━━━ THE RECORDS
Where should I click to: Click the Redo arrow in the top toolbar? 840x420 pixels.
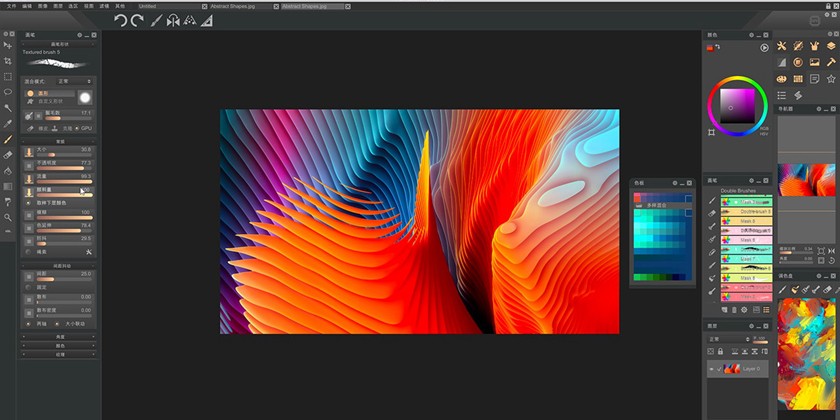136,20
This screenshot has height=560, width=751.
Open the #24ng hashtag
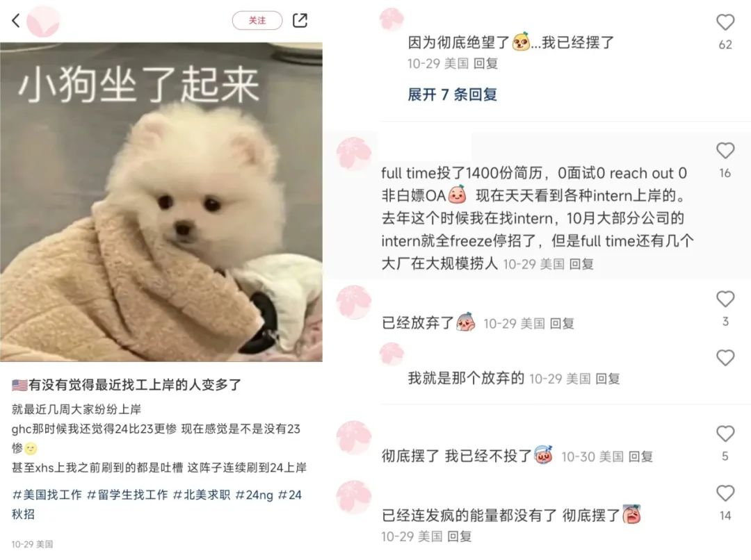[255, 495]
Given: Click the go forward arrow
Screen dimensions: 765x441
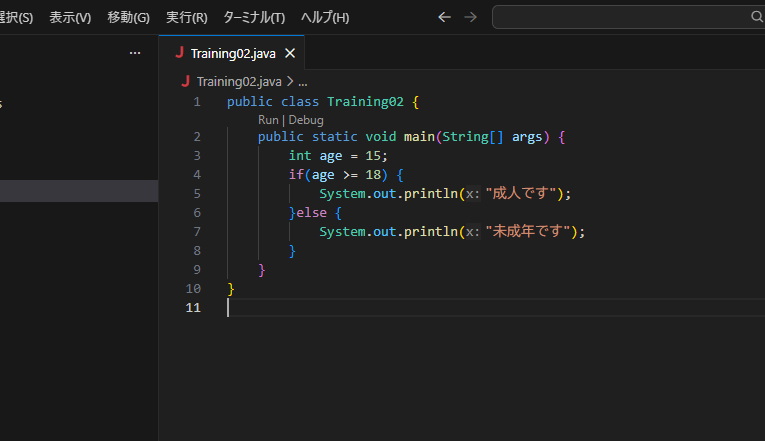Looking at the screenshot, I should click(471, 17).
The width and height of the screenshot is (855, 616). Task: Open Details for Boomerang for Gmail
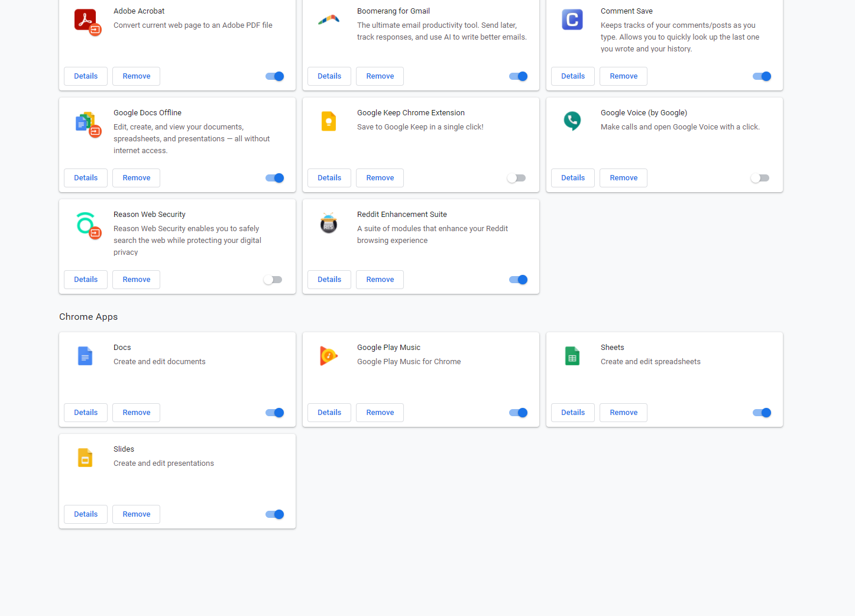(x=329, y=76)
━━━━━━
● EXERCISE:
Output only the lines from the line that contains "Given: Click the go forward arrow" through the end of the material, both ends included, and skip every picture.

● REPLY:
Given: Click the go forward arrow
Screen dimensions: 765x441
Looking at the screenshot, I should click(471, 17).
The width and height of the screenshot is (855, 616). Task: Open Details for Boomerang for Gmail
(x=329, y=76)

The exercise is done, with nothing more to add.